Extra effort to recruit top female technologists is necessary, in part because there are so few of them. According to the National Center for Women and Information Technology, 26% of professional computing jobs in the U.S. workforce were held by women in 2017 — including 5% by Asian women, 3% by African-American women, and 1% by Hispanic women. And those numbers don’t seem poised to start going up, considering that women earn only 12% of computer science degrees, according to Girls Who Code.
Last year, 17% of Fortune 500 chief information officers were women. That includes Beer, who has been global CIO at JPMorgan Chase since September 2017. She oversees an operation that has 50,000 technologists and a budget of $10.8 billion.
Though she declined to share how many women are in her group, 49% of JPMorgan Chase employees overall are women, including 17% of those at the senior level.
Beer said recruiting and nurturing diverse female tech talent is a priority for her, and the company has several programs in place to support that goal.
Another initiative, the Technology Executive Leaders Program, was created in 2013. It’s a course held on-site that’s intended to help female tech employees become “exceptional leaders."
Tiffany Polk, who is now managing director in global technology, is among those who have benefited. She and about 25 other women in the global tech division went through this program, which they refer to as TELP, for six months in New York.
They honed their public speaking skills through improv class, and colleagues critiqued their presentations, which were typically videotaped. The program also gave Polk and her classmates more exposure to senior executives, who would brief them on the company’s strategy in areas like finance and real estate.
One of the TELP sponsors was Saul Van Beurden, the CIO for consumer community banking. “Saul became an excellent advocate and sponsor for me after that; we were able to develop a relationship that probably would not have happened without TELP,” Polk said.
See the other 2018 Top Teams:
Polk credits her ability to advance at JPMorgan Chase to a women’s sponsorship program and TELP.
“A lot of what it takes to get to the managing director level is attributable to the exposure I was able to get through TELP,” she said.
Another program, called Take IT Forward, aims to build a pipeline of women in technology who are ready to advance to bigger positions.
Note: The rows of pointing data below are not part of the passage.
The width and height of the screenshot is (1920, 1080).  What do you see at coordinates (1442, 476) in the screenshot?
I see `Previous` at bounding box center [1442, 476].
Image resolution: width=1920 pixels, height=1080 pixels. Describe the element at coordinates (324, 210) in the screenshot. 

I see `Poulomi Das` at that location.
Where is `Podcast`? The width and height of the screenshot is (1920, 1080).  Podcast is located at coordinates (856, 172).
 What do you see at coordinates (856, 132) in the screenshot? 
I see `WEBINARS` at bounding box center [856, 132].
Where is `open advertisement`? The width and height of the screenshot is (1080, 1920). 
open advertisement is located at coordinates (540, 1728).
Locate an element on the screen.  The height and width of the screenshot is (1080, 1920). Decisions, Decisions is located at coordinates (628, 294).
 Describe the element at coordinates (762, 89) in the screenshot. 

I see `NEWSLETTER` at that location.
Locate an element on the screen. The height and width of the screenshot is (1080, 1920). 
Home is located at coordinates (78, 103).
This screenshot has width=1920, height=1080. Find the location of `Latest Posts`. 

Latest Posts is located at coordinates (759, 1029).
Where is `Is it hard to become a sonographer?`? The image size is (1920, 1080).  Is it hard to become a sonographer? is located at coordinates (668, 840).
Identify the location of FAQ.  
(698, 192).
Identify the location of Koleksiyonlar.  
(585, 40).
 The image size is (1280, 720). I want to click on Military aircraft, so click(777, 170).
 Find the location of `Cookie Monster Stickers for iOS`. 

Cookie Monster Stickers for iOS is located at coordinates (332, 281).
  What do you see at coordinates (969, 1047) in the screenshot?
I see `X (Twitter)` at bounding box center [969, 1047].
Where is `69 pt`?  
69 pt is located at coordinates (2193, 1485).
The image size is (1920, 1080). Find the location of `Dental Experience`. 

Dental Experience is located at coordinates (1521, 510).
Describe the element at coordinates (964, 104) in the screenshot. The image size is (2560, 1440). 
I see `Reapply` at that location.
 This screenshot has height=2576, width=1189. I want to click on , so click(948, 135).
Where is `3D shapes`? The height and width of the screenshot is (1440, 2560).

It provides career advice, training and networking for junior and mid-level technologists.
Additionally, the company holds a three-day instructor-led training course designed for women at the associate and vice president level.
Though many bankers complain about the difficulty of hiring tech talent (one bank CIO referred to it as “hand-to-hand combat”), Beer does not.
“We’re pretty successful bringing in top tech talent,” she said. “But as technology continues to evolve at a faster pace every day, there’s more competition for the best talent.”
Headquarters: New York
Assets at June 30: $2.2 trillion
Return on equity: 12.68%
Return on assets: 1.25%
Female representation among corporate officers: 36%
Female representation on operating committee: 50%
The team: Anu Aiyengar, Lori Beer, Joyce Chang, Kelly Coffey, Thasunda Duckett, Mary Callahan Erdoes, Stacey Friedman, Teresea Heitsenrether, Kelli Keough, Marianne Lake, Kristin Lemkau, Robin Leopold, Emma Loftus, Sandie O'Connor, Jennifer Piepszak
JPMorgan Chase also had a Top Team win in 2016.